Microstructure and mechanical properties of Tri-metal Al/Ti/Mg laminated composite processed by accumulative roll bonding

Abstract

Metal matrix composites are of great interest in automotive and aerospace applications due to their superior properties that help in designing light weight structures. In the present work, tri-metal Al/Ti/Mg laminated composite was processed by accumulative roll bonding (ARB). Al, Ti, and Mg strips were sandwiched as alternate layers and rolled at 150°C up to 5 passes. In order to study microstructural evolution and mechanical properties of the Al/Mg/Ti composite during different ARB cycles, various tests such as optical and scanning electron microscopes, energy dispersive spectrometer, X-ray diffraction, micro-hardness, and tensile tests were performed. The results showed that at the first ARB cycle, Mg and Ti layers were necked and fractured, respectively. Layer thickness was decreased and the process was completed in the early cycles, and the cycles of heterogeneous distribution of the final distribution made a more uniform layer.
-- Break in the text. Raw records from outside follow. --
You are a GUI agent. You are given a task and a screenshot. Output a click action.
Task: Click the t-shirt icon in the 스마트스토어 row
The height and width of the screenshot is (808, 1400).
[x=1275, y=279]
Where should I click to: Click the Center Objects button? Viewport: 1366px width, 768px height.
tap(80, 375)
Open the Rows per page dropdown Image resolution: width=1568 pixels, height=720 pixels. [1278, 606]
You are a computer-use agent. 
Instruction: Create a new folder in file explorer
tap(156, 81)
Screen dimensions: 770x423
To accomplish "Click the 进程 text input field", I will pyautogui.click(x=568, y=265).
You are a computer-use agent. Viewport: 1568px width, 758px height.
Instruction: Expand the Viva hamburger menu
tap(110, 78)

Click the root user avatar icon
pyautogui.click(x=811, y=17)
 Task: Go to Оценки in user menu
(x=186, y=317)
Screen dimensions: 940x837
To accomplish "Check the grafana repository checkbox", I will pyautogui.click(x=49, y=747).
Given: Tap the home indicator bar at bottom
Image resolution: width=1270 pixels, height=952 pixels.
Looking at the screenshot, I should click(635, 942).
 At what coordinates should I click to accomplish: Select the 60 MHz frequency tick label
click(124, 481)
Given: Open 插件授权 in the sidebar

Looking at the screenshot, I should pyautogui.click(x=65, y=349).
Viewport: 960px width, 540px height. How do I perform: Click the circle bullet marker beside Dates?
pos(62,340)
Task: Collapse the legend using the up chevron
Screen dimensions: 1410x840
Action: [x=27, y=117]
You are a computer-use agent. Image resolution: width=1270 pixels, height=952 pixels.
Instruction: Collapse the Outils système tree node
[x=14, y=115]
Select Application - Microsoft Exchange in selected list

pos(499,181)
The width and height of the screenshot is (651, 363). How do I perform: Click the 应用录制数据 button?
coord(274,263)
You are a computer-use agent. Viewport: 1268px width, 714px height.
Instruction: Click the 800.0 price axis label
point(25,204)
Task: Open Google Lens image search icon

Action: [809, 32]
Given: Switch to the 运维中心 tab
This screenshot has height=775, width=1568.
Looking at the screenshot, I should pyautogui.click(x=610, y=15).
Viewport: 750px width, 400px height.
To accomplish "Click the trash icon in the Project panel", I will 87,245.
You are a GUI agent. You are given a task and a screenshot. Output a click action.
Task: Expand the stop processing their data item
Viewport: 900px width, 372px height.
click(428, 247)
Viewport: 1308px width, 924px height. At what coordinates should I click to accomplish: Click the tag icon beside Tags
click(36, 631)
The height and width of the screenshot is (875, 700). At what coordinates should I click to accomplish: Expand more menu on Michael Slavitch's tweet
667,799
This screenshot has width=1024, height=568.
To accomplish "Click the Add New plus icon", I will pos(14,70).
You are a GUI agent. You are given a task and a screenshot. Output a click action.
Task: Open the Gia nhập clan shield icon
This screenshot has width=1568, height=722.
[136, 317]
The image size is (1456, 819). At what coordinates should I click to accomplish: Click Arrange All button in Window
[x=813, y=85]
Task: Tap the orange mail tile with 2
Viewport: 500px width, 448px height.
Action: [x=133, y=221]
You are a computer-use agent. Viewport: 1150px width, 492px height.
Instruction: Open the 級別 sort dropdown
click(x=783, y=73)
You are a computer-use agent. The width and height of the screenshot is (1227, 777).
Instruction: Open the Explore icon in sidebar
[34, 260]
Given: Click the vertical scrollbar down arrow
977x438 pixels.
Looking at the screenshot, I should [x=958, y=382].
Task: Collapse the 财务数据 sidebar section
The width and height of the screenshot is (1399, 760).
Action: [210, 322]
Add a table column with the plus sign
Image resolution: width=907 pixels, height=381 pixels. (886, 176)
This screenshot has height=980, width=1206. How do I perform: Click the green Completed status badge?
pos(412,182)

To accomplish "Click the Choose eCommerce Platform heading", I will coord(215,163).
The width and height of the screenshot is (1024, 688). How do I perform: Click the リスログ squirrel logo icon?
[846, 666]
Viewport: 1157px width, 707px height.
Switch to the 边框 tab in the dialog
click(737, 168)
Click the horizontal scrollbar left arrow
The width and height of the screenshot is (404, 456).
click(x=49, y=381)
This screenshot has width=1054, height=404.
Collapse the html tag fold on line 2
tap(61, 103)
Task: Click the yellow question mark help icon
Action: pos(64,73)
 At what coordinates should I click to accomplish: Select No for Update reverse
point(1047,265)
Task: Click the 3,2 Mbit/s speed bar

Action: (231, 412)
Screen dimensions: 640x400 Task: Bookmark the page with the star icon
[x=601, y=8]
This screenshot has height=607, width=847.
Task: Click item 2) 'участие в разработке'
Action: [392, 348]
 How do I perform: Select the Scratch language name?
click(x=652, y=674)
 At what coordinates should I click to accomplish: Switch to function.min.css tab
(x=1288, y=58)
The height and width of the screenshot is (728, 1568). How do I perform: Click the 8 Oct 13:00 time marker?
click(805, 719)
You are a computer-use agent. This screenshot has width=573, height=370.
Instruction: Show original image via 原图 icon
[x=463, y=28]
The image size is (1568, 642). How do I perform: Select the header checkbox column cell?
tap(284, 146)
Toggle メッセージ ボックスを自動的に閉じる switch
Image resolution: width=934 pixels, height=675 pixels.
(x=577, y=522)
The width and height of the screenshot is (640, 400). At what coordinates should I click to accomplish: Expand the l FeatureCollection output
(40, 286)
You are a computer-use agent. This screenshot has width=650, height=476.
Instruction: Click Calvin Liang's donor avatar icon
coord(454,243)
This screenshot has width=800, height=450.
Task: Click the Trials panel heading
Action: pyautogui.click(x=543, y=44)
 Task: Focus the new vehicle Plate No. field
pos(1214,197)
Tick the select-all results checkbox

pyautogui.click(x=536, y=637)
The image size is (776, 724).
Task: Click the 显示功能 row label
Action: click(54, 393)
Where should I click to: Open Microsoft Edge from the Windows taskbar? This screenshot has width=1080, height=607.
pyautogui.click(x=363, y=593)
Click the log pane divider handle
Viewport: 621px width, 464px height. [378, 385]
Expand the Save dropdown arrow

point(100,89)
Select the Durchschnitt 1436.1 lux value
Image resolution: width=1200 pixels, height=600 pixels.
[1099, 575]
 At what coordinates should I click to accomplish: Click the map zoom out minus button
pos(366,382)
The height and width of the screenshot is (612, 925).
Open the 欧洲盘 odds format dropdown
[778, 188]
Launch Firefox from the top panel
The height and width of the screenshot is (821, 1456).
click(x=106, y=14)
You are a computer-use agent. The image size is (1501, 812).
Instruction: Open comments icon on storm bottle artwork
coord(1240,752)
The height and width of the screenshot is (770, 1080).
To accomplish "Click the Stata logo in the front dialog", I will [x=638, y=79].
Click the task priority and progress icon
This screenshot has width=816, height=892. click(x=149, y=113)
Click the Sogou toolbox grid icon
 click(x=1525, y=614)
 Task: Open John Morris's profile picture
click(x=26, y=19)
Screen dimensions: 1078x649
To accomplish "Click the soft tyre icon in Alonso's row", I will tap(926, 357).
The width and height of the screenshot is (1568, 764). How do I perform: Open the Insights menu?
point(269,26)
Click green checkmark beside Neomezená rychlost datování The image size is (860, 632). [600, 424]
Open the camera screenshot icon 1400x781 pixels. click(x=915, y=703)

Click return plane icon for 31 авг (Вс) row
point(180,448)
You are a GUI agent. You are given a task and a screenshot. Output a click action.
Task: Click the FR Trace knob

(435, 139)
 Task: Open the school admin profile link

This showed the influence of the concentration profiles of adjacent layers as an adjunct link. In this process, the preheat temperature did not form an intermetallic layer at the interface. Maximum ultimate tensile strength was 335.9MPa after imposing four deformation passes. After five ARB cycles, a tri-metal Al/Ti/Mg multilayer composite with homogeneous distribution was formed and hardness was increased gradually while the elongation to failure was decreased with increasing the ARB cycles.